Information about the total complex from the second page of a spectral sequence This is an exercise from Ravi Vakil's notes on spectral sequences.

Suppose you have a spectral sequence $E^{\bullet\,\bullet}_\bullet$ such that $E^{i\,j}_0$ is zero if either $i$ or $j$ is negative (so if you let your arrows point upward and rightward, the initial page is bounded below and to the left). Let $E^\bullet$ denote the total complex of $E^{\bullet\,\bullet}_\bullet$. Show that $H^0(E^\bullet) = E^{0\,0}_\infty = E^{0\,0}_2$, and show that this sequence is exact:
  $$
  0 \to E^{0\,1}_2 \to H^1(E^\bullet) \to E^{1\,0}_2 \xrightarrow{\partial^{1\,0}_2} E^{0\,2}_2 \to H^2(E^\bullet) 
$$

Showing that $H^0(E^\bullet) = E^{0\,0}_\infty = E^{0\,0}_2$ was pretty manageable, but trying to show that that sequence is exact got messy quickly. I wrote down what $E^{0\,1}_2$ and $H^1(E^\bullet)$ must be in terms of a bunch kernels and images, and tried to clean it up, but I couldn't manage to see what the natural map $E^{0\,1}_2 \to H^1(E^\bullet)$ must be. Should I just continue to dive into the messiness of kernels and images, or is there a slicker way of seeing what the maps are in this sequence? Also, notice this more general related question.
 A: I would like to point out this is exercise 5.1.3 in Weibel's book (who does homology spectral sequences) ---I suppose the notes make reference to this. Of course it is not a bad idea to look at Weibel's book. Rotman has some nice notes on spectral sequences in his book too, and in particular treats the case of double complexes with care, as in the notes you link. I think his account is cleaner. 

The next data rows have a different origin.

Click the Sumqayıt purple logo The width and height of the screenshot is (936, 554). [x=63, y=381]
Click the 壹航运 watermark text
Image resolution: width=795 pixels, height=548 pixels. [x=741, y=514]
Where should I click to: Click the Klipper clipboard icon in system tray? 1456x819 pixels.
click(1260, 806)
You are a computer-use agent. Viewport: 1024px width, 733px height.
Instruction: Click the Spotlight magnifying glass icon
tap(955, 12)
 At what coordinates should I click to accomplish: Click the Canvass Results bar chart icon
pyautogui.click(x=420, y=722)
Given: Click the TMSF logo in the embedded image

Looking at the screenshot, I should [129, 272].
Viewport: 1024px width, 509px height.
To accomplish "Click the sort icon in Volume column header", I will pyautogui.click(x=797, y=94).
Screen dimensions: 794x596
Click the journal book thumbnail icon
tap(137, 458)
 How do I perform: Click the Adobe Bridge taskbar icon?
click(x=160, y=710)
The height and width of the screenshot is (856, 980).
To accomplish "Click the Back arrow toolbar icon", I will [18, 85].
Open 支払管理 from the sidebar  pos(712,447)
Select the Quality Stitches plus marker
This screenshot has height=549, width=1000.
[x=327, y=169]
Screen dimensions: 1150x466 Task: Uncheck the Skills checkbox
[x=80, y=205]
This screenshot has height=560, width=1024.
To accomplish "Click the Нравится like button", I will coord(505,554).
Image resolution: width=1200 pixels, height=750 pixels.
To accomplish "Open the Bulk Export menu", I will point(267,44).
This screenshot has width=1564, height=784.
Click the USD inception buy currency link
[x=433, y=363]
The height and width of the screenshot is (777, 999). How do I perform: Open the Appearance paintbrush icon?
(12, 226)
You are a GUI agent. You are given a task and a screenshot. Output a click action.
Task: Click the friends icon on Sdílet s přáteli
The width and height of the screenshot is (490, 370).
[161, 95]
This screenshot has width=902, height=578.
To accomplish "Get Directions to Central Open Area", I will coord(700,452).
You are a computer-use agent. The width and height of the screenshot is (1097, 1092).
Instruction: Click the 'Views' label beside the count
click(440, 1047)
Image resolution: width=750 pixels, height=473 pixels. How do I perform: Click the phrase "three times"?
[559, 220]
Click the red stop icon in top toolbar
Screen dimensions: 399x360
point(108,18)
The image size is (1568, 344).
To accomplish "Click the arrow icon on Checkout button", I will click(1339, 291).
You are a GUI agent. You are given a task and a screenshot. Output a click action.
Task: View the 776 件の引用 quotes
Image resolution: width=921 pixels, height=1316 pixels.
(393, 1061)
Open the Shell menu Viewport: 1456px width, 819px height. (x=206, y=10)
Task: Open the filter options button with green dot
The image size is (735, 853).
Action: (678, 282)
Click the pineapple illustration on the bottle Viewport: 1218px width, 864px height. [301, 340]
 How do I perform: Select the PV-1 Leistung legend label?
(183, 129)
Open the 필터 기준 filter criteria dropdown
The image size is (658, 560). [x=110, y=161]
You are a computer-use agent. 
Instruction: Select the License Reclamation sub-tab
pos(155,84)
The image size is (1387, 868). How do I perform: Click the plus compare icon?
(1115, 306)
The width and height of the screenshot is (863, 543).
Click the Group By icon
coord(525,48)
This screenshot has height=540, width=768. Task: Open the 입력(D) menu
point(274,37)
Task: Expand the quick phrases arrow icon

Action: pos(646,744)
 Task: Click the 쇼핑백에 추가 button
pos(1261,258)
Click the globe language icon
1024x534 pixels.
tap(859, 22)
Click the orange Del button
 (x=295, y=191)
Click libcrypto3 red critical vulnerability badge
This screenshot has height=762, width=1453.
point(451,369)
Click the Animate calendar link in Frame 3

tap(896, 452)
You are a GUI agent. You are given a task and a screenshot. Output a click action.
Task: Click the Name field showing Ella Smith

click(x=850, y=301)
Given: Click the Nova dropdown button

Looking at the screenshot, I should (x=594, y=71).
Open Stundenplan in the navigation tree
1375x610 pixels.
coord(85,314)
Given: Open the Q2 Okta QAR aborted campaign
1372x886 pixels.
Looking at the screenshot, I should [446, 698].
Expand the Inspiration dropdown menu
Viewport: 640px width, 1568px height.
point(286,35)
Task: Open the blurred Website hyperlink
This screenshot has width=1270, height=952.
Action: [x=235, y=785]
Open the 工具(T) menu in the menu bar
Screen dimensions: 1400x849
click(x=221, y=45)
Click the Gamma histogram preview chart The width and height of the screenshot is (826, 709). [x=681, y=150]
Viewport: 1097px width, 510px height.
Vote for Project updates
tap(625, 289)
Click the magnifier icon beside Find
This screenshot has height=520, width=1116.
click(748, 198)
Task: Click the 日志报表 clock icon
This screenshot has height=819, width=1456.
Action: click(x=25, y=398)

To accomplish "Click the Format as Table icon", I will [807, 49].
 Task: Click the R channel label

This can be settled looking at some steps of the spectral sequence. Say $\{E_r\}$ converges to $H$, so that $H^1$ and $H^2$ are the cohomology groups in your exact sequence. Recall that since $\{E_r\}$ converges to $H$, we have a filtration $F$ on $H$ and isomorphisms
$$F^p H^{p+q}/ F^{p-1}H^{p+q} \simeq E_\infty^{p,q}$$
This filtration is such that $F^{-1}H =0 $ and $F^n H^n = H^n$, a canonically bounded filtration. 
Note that $E_{2}^{0,0} = E_\infty^{0,0}$ stabilizes since both differentials arriving and leaving $E_2^{0,0}$ are trivial. Now $E_\infty^{0,0} = F^0 H^0 / F^{-1} H^0 = H^0$ since $F^{-1}H^0 = 0$ and $F^0H^0 = H^0$ (the filtration is canonically bounded). 
We now make some observations. First, by degree considerations as before, $E_2^{0,1} = E_\infty^{0,1} = F^0H^1$ injects canonically in $H^1$. This gives you the first arrow in the sequence. 
The cokernel of this is $H^1/ F^0H^1 = E_\infty^{1,0}$. Again by degree considerations this is $E_3^{1,0}$ which is the kernel of $d_2^{1,0}$, so you can extend your sequence as stated.
The map $d_2^{0,1}$ maps to $E_2^{0,2}$ by definition, and the quotient of this by the image of $d_2^{0,1}$ is already $E_\infty^{0,2}$. This is $F^0 H^2$ which sits inside $H^2$, completing the sequence.